◆ WORK TASK: Repeat exactly, and only, the lines from the one containing "Image resolution: width=813" through the end of the records.

Saved entries
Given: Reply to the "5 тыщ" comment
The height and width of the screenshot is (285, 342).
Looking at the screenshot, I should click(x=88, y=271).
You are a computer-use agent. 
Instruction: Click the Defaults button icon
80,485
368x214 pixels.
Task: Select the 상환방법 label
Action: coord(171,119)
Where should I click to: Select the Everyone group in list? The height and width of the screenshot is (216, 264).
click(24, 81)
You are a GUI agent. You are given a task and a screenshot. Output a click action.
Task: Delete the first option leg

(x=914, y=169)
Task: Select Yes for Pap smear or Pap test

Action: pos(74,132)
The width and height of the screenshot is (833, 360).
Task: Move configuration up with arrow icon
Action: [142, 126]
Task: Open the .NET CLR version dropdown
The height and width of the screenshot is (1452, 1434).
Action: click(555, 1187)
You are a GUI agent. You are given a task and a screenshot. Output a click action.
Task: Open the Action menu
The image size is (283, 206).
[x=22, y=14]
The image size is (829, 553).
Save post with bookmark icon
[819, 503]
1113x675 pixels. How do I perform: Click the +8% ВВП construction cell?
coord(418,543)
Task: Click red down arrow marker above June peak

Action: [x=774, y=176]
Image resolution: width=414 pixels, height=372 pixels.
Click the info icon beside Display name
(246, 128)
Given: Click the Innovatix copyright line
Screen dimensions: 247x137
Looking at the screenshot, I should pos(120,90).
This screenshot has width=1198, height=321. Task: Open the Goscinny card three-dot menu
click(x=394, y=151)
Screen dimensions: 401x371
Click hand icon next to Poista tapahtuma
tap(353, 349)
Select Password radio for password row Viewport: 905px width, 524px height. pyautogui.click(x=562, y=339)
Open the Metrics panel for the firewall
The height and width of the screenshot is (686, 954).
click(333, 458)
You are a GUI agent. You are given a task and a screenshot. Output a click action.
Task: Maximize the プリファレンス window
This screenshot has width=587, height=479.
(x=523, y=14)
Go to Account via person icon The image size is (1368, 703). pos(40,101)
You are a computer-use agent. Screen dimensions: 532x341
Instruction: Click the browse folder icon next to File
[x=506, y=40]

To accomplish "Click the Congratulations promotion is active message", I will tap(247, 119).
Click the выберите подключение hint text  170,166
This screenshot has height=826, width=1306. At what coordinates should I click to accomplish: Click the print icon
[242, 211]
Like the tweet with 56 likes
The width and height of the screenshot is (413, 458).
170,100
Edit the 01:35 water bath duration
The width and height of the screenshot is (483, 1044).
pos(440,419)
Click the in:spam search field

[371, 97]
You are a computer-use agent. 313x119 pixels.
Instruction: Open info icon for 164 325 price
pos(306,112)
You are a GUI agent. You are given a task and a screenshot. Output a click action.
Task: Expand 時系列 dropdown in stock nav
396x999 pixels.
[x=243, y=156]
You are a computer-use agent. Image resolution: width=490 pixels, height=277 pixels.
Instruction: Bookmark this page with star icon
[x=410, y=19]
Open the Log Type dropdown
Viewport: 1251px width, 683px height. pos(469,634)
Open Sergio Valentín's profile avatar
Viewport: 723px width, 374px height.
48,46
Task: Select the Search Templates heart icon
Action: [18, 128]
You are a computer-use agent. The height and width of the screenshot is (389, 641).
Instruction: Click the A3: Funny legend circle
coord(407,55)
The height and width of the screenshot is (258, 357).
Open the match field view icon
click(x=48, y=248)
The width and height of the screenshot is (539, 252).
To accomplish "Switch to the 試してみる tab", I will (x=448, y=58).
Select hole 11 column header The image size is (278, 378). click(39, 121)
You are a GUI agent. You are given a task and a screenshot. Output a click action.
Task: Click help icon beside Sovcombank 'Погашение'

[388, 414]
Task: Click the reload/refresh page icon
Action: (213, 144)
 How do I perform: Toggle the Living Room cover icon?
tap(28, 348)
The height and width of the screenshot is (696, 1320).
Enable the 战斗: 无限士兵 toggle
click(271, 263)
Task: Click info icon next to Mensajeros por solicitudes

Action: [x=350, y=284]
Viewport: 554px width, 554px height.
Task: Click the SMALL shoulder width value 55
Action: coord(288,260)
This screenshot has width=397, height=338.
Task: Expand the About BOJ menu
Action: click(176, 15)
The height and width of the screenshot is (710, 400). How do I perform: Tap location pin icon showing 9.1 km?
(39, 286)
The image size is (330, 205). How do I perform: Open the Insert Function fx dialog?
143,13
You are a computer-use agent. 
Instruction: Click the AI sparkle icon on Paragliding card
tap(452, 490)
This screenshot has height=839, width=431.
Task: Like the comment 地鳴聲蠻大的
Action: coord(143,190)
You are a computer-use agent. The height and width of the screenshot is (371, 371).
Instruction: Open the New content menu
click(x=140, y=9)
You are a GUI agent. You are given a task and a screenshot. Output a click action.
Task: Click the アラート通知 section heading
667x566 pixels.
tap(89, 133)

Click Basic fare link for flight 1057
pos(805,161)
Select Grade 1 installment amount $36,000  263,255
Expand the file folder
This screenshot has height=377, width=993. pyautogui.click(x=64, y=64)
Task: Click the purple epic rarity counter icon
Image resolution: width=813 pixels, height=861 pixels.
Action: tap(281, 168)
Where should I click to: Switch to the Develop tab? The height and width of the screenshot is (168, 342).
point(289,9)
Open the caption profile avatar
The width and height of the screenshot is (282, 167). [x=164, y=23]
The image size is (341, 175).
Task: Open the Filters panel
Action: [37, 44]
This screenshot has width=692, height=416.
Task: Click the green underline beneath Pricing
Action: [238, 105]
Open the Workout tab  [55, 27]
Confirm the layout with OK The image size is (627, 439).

◆ TASK RESPONSE:
Image resolution: width=813 pixels, height=861 pixels.
Action: tap(281, 168)
Where should I click to: Switch to the Develop tab? The height and width of the screenshot is (168, 342).
point(289,9)
Open the caption profile avatar
The width and height of the screenshot is (282, 167). [x=164, y=23]
The image size is (341, 175).
Task: Open the Filters panel
Action: [37, 44]
This screenshot has width=692, height=416.
Task: Click the green underline beneath Pricing
Action: [238, 105]
Open the Workout tab  [55, 27]
Confirm the layout with OK The image size is (627, 439).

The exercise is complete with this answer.